Le recouvrement amiable de créances pour le compte d'autrui est une activité strictement encadrée par le Code des procédures civiles d'exécution. Voici les règles que nous appliquons — et que vous êtes en droit d'exiger.

Quel est le cadre légal du recouvrement amiable ?

Le recouvrement amiable pour compte d'autrui est régi par les articles L.124-1 à R.124-7 du Code des procédures civiles d'exécution : déclaration préalable au Procureur, compte bancaire dédié, mandat écrit avec le créancier, mentions obligatoires dans chaque courrier, et frais à la charge exclusive du créancier.

Les textes applicables

L'activité d'un cabinet de recouvrement amiable pour le compte d'autrui est régie par les articles L.124-1 et R.124-1 à R.124-7 du Code des procédures civiles d'exécution. Ces textes imposent notamment :

  • une déclaration préalable au Procureur de la République du lieu d'établissement — notre activité est déclarée auprès du Procureur de la République de Draguignan (83) ;
  • la souscription d'une assurance de responsabilité civile professionnelle ;
  • un compte de tiers dédié, juridiquement séparé du patrimoine du cabinet, pour les fonds encaissés au nom des créanciers ;
  • une convention écrite avec le créancier précisant le fondement de la créance, les sommes à recouvrer et la rémunération art. R.124-3 CPCE.

Ce que doit contenir une lettre de recouvrement

Toute lettre adressée au débiteur doit mentionner art. R.124-4 CPCE : l'identité du cabinet, le fait qu'il agit pour le compte du créancier, le fondement et le montant détaillé de la créance (principal, intérêts, accessoires), et l'obligation de payer entre les mains du cabinet ou du créancier.

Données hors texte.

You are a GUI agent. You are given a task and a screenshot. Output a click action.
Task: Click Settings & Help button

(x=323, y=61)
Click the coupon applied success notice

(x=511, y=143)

Ce qu'un cabinet de recouvrement n'a pas le droit de faire

  • Réclamer au débiteur des frais de recouvrement amiable non prévus : ils restent à la charge du créancier art. L.111-8 CPCE, sauf acte d'exécution forcée ou mauvaise foi constatée par le juge ;
  • Se faire passer pour un commissaire de justice ou laisser croire à une procédure judiciaire en cours ;
  • Harceler le débiteur ou utiliser des manœuvres de pression contraires à la dignité des personnes.
La réforme 2025 : le décret du 12 février 2025 a réformé la saisie des rémunérations, désormais confiée aux commissaires de justice sans autorisation préalable du juge (entrée en vigueur le 1er juillet 2025). Un dossier amiable bien constitué — mise en demeure régulière, décompte précis, démarches tracées — devient directement exploitable dans cette procédure accélérée.

Du recouvrement amiable au recouvrement judiciaire

Si l'amiable n'aboutit pas, le dossier que nous constituons sert de socle aux voies judiciaires : injonction de payer art. 1405 s. CPC, assignation en paiement, ou transmission à un commissaire de justice pour exécution forcée lorsqu'un titre exécutoire existe déjà (bail notarié, jugement, contrainte).